» What you should do: Look through the material below and copy exactly the lines from the line with "Task: Click the BuzzBoard logo" to the line with "pixels. tap(30, 79)", those two lines included.

» Exercise data:
------------------------------------------------

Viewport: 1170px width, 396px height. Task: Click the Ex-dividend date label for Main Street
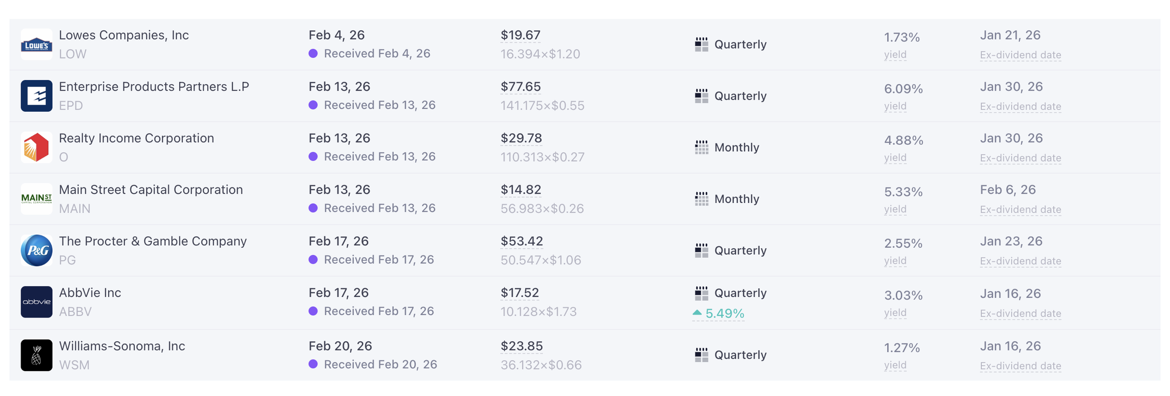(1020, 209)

------------------------------------------------

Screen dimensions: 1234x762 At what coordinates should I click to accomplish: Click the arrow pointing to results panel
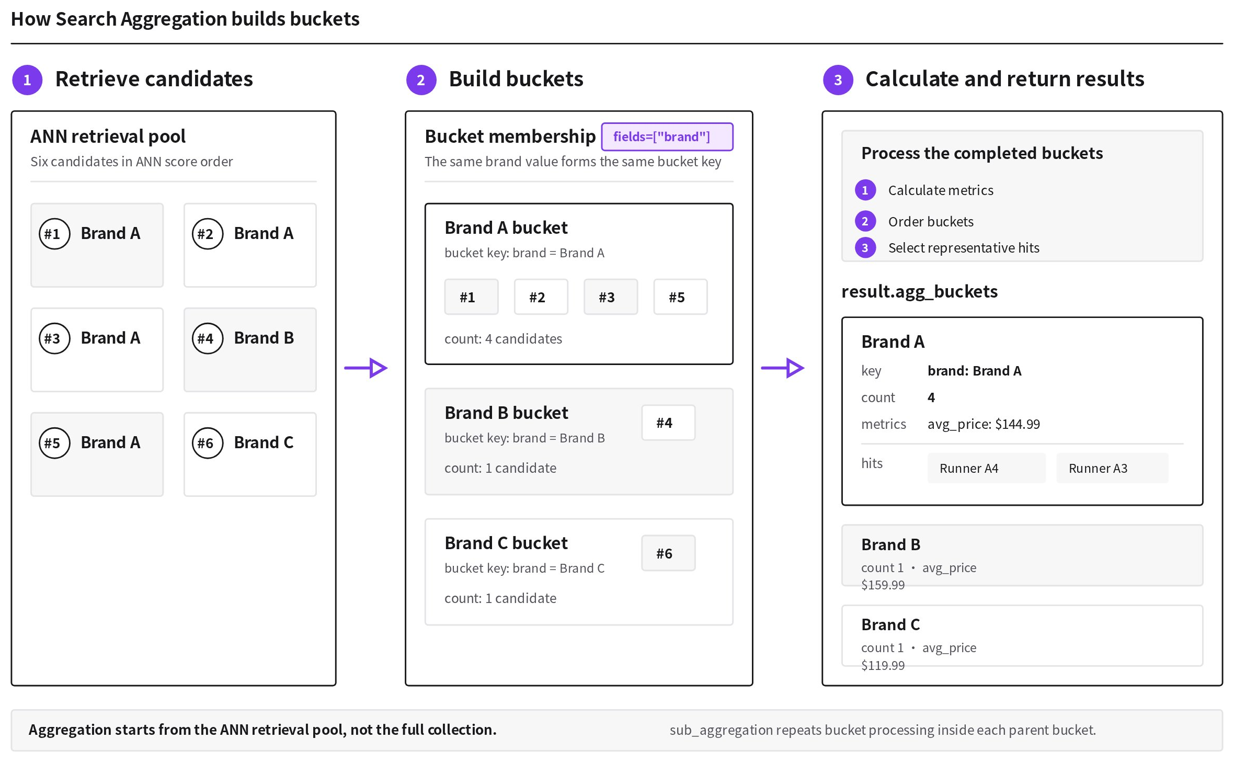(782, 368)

------------------------------------------------

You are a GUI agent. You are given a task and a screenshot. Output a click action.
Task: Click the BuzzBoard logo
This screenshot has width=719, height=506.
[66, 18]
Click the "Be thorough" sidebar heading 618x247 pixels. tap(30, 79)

------------------------------------------------

» Final answer:
Task: Click the BuzzBoard logo
This screenshot has width=719, height=506.
[66, 18]
Click the "Be thorough" sidebar heading 618x247 pixels. tap(30, 79)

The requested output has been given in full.